**DATASET RECORDS**:

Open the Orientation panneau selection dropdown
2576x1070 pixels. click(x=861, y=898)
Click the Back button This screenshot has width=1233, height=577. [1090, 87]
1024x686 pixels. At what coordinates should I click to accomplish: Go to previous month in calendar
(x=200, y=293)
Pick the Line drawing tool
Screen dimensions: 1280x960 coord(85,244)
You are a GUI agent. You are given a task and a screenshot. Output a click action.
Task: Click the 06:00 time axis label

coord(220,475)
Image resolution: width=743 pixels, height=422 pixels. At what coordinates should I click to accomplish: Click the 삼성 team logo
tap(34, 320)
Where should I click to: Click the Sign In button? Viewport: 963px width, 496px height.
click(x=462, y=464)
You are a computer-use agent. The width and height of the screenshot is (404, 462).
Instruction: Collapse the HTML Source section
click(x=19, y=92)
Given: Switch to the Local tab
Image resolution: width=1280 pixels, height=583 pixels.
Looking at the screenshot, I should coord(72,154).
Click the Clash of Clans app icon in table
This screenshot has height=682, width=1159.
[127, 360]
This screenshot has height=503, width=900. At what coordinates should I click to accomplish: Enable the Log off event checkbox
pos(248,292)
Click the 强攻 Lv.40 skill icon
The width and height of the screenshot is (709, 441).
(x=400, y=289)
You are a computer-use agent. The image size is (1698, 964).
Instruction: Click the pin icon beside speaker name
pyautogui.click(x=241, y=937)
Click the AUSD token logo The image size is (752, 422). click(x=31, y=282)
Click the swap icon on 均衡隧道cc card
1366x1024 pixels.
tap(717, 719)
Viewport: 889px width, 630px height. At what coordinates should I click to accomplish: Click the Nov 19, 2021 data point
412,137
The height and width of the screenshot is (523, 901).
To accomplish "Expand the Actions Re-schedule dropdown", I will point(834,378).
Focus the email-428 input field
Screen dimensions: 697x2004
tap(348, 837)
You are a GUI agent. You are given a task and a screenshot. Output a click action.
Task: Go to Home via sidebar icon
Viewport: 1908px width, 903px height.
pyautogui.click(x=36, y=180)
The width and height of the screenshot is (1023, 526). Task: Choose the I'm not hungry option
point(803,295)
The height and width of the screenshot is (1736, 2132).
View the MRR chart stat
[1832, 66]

**WHAT IS REQUIRED**: Find every line in the records that has the word "agent". Copy those lines.

**WORKED SOLUTION**:
You are a GUI agent. You are given a task and a screenshot. Output a click action.
You are a computer-use agent. The width and height of the screenshot is (404, 462).
You are a computer-use agent. The image size is (1698, 964).
You are a GUI agent. You are given a task and a screenshot. Output a click action.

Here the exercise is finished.